Rewrite the material starting at the line containing "Click the double" and ending at the line containing "[x=759, y=1011]", with "double doors" changed to "sliding doors" and nothing else altered.

### GIVEN RECORDS ###

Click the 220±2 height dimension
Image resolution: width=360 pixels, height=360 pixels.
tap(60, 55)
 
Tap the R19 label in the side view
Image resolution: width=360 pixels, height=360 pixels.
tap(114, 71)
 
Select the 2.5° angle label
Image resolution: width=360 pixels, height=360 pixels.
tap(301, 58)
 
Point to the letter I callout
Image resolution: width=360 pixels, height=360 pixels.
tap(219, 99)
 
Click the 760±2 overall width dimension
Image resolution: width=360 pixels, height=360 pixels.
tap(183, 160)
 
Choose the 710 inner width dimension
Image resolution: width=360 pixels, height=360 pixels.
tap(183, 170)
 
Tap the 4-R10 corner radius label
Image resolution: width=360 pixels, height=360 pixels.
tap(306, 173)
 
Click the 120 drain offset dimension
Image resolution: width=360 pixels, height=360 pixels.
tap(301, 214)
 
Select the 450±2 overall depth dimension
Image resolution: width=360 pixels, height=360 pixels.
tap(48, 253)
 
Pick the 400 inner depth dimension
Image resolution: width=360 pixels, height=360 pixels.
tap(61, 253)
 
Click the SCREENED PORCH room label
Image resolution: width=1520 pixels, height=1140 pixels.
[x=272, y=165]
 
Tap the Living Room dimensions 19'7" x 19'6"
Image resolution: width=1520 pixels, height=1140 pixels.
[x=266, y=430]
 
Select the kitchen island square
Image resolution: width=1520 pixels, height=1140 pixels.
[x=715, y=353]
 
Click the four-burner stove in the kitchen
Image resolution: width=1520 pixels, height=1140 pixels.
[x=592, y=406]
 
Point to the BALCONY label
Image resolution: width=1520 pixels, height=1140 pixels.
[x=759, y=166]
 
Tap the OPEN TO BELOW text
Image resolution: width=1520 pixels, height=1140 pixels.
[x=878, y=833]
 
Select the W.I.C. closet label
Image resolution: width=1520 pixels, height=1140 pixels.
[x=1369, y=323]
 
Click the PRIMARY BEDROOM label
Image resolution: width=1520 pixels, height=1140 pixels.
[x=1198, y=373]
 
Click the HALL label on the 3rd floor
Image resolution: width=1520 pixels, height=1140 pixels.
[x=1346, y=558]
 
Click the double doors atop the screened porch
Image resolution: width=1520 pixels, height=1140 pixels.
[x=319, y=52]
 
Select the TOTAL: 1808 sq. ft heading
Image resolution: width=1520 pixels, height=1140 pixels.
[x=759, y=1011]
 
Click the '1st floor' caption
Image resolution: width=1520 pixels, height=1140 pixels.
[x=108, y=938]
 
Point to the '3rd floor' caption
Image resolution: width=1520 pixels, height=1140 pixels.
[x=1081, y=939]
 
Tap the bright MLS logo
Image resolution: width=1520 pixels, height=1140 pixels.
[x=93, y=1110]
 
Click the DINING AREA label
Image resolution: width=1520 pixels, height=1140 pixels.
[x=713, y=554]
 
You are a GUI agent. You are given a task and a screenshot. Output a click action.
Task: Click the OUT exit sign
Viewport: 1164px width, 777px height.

###

SOLUTION TO THE EXERCISE:
Click the sliding doors atop the screened porch
Image resolution: width=1520 pixels, height=1140 pixels.
[x=319, y=52]
 
Select the TOTAL: 1808 sq. ft heading
Image resolution: width=1520 pixels, height=1140 pixels.
[x=759, y=1011]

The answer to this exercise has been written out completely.